Did you know that more than 50 percent of all concussions sustained among high school and college players take place during practices? That’s the conclusion drawn by researchers in a new study in JAMA Pediatrics, which examined data from more than 20,000 athlete seasons. If so many TBIs are taking place during practices, should coaches and other officials be doing more to prevent these serious injuries?

As many of us know, sustaining multiple concussions can put athletes at risk of chronic traumatic encephalopathy (CTE), a degenerative brain condition that ultimately can lead to untimely death. If young athletes can practice sports more safely, coaches and trainers should be doing more to prevent concussions. According to the authors of the study, “concussions during practice might be mitigated and should prompt an evaluation of technique and head impact exposure.” Further, the researchers recognized that, “although it is more difficult to change the intensity or conditions of a game,” coaches and others can employ “many strategies during practice to limit player-to-player contact and other potentially injurious behaviors.”

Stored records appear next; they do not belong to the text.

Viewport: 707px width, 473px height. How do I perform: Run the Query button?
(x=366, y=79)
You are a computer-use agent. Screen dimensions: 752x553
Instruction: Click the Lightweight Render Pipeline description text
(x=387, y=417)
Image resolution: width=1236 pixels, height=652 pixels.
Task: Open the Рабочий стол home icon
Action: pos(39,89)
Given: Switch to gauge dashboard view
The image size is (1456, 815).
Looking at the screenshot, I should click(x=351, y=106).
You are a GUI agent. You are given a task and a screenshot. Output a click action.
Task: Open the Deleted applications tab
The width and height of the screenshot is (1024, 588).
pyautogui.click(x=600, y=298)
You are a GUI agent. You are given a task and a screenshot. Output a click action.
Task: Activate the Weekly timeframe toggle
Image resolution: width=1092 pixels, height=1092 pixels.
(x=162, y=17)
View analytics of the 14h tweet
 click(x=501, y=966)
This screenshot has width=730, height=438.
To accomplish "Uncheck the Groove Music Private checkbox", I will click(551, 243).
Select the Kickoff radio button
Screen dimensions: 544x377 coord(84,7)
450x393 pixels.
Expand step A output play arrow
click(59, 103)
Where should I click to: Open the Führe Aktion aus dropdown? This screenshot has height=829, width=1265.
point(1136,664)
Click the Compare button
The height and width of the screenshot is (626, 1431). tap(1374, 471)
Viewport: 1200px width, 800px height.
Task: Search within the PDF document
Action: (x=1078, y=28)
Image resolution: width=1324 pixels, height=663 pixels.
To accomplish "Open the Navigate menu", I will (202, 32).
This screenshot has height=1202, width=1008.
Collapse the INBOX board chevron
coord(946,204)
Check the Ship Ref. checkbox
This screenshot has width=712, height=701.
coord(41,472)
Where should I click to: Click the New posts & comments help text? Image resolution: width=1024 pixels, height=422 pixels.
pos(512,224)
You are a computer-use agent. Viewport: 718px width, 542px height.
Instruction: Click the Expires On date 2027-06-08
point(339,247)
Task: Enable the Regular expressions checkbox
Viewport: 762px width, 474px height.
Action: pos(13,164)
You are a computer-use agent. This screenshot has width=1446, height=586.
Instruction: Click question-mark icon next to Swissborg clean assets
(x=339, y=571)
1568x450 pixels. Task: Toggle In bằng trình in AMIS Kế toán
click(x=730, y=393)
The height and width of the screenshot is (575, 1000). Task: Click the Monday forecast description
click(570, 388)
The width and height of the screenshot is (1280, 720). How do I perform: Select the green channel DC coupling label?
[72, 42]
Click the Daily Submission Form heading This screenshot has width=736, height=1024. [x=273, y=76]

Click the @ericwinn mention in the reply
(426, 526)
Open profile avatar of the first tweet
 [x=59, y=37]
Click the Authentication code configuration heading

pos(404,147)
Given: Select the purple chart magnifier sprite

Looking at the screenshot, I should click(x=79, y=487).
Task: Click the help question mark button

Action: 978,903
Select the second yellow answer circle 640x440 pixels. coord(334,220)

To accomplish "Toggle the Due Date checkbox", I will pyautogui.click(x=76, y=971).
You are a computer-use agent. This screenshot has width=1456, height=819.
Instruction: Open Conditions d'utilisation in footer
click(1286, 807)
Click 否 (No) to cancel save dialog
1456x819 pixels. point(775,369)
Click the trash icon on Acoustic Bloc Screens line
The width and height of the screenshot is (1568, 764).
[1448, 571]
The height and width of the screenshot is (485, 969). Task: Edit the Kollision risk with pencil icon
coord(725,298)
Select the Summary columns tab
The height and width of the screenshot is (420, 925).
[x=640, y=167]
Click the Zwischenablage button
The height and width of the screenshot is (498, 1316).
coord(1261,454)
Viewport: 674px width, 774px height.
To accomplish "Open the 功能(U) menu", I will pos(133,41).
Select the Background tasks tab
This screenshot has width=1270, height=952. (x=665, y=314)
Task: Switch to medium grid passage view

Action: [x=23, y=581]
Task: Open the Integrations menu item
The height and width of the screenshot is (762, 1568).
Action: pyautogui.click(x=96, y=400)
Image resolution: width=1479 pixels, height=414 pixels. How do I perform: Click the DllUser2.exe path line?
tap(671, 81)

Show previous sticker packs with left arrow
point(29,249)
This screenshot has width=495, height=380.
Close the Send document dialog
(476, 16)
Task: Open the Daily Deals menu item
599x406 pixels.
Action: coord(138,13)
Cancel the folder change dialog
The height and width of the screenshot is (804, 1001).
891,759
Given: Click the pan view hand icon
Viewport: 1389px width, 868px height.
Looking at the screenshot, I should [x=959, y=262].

During the 2012 and 2013 football seasons alone, players sustained a total of 1,198 reported concussions. Of those reported, about 12 percent occurred in youth football, nearly 22 percent in college, and more than 66 percent in high school football. While TBIs occurred most frequently at the high school level, the study emphasized that “football practices were a major source of concussion at all three levels of competition.”

California Concussion Safety Law

In California, we have a concussion safety law that aims to help with the prevention and treatment of sports-related head injuries. The law specifically governs “limitations to full contact activities in tackle football, concussion management, and return to play following concussion and other head injury.”

Recognizing the number of concussions sustained by student athletes each year, the California legislature instituted language that would help to protect young football players after sustaining brain trauma. In short, coaches and trainers must take certain steps to ensure the safety of athletes. And if they fail to abide by the law, they may be liable for injuries.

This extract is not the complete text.